Blanchett takes the plum role of Schlafly, portrayed as a brilliant national defense wonk and conservative author. Schlafly’s efforts to get a seat at the GOP table are thwarted by her sex — until she happens to voice criticism of ERA. This, it seems, turns her into a valuable asset. Capitalizing on this angle, at least according to the series, Schlafly begins a national campaign to defeat the ERA, employing “a woman’s place is in the home” talking points she half-embodies and half-contradicts, all in order to achieve her ambition to political office.
Whether this psychological portrait of Phyllis Schafly is accurate, I cannot say. What I can say is that along with the brilliant acting and the spot-on dialogue, broad assumptions are made about NOW that simply are not true.
A clear demarcation is established between the dowdy yet spunky homemakers and the vital, intelligent feminists. Aside from Friedan’s reluctance to include gay rights in the NOW agenda and Abzug’s willingness to compromise for the sake of incremental political gains, everyone on the feminist side seems to be of one mind. Historically, this was not the case. In fact, at least for a time, a substantial number of NOW members looked much like Schlafly’s homemakers.

> [Dataset section]
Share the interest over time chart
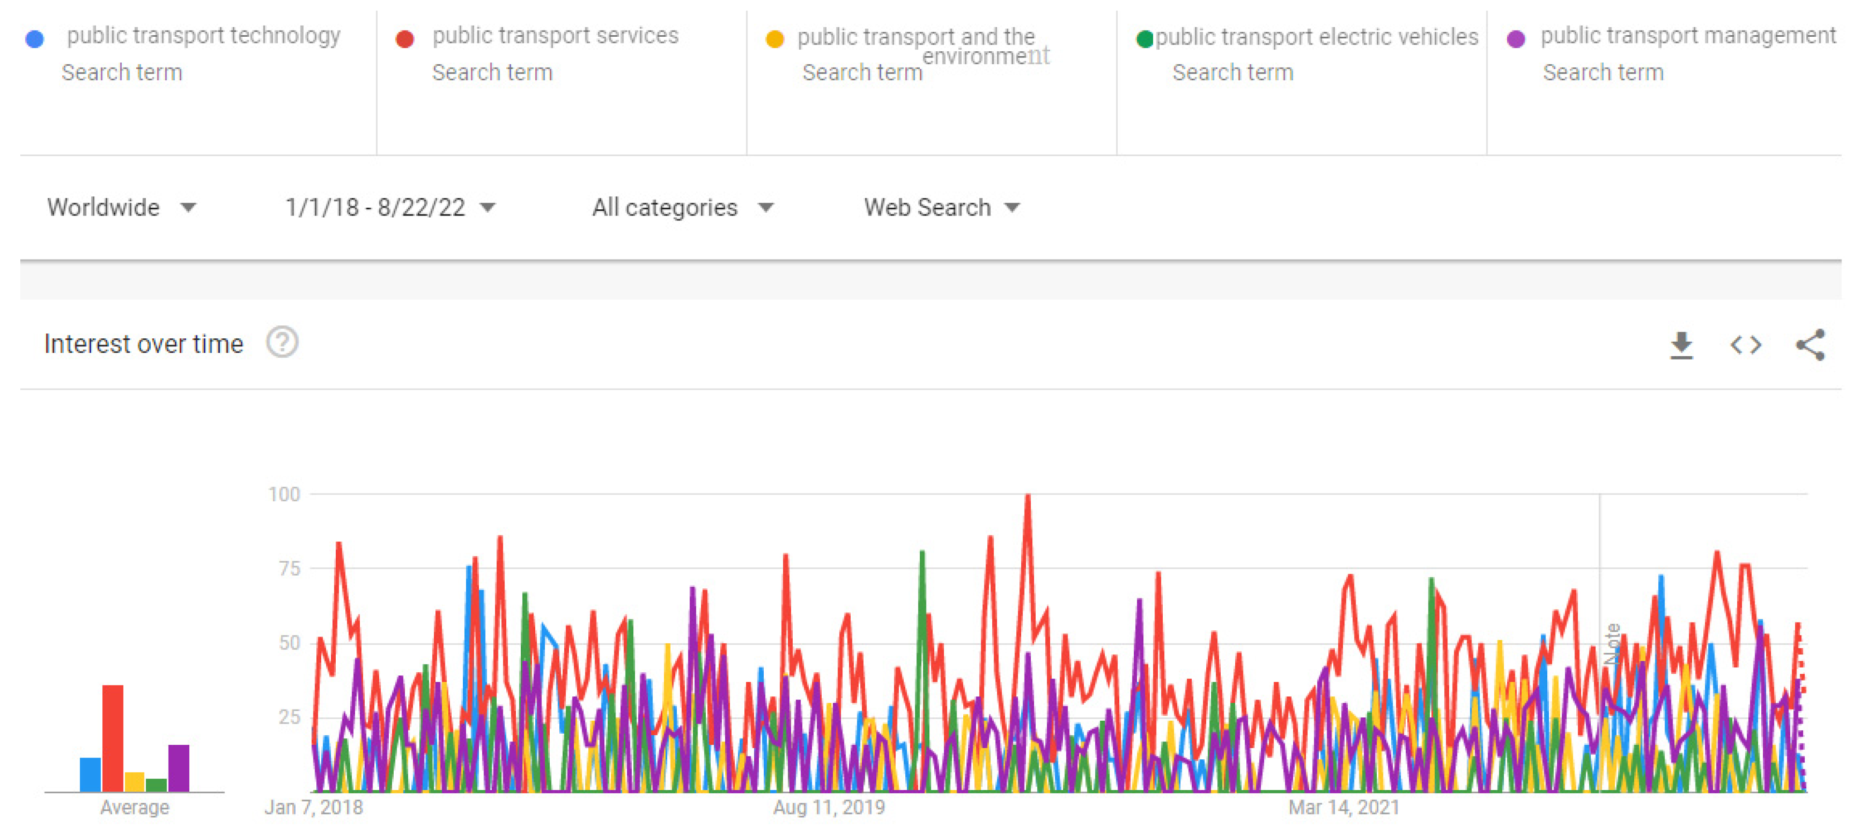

> [Prompt 1]
For the review of the Schlafly series, say whether each statement agrees with the text. Answer yes or no, and quote the words that decide it.
(a) Schlafly's sex kept her from getting a seat at the GOP table.
(b) Friedan was eager to put gay rights on the NOW agenda.
(c) In real history, everyone on the feminist side was of one mind.
> [Prompt 2] Go on with the review of the Schlafly series, starting after its last sentence.
The listing is from a separate source.

> [Exercise output 1]
(a) Yes: "Schlafly’s efforts to get a seat at the GOP table are thwarted by her sex"
(b) No: "Friedan’s reluctance to include gay rights in the NOW agenda"
(c) No: "Historically, this was not the case."

> [Exercise output 2]
They wanted equal pay for equal work, but they did not want the “right” to murder their children. They wanted a place at the political table for women, but this did not lessen their conviction that the traditional family is the building block of civilization.
When these convictions ran afoul of more radical feminist views — “motherhood is slavery,” etc. — Friedan cast the deciding vote. NOW would never be the same.
When the series begins, the year is 1971. Betty Friedan’s tenure as president of NOW is over. The torch has passed to luminaries like Gloria Steinem and Bella Abzug. This is, in a sense, Betty 2.0.
Previously, back in 1963, the Women’s Movement became firmly established with the publication of Friedan’s The Feminine Mystique. The book called attention to deep wells of depression and frustration in women who were by a large margin at that time mothers and homemakers. The source of this depression Friedan called “the problem with no name” or “the feminine mystique.”
Friedan insisted, “The only way for a woman, as for a man, to find herself, to know herself as a person, is by creative work of her own. The problem with no name is simply the fact that American women are kept from growing to their full human capacities.”
This proposed trajectory did not exclude the family or paint her sex’s life-giving potentiality as the central obstacle to her freedom and fulfillment.
Instead, thirty years after the publication of The Feminine Mystique, Friedan would insist, “Women are the people who give birth to children, and that is a necessary value in society[.] … Feminism was not opposed to marriage and motherhood. It wanted women to be able to define themselves as people and not just as servants to the family. You want a feminism that includes women who have children and want children because that’s the majority of women.”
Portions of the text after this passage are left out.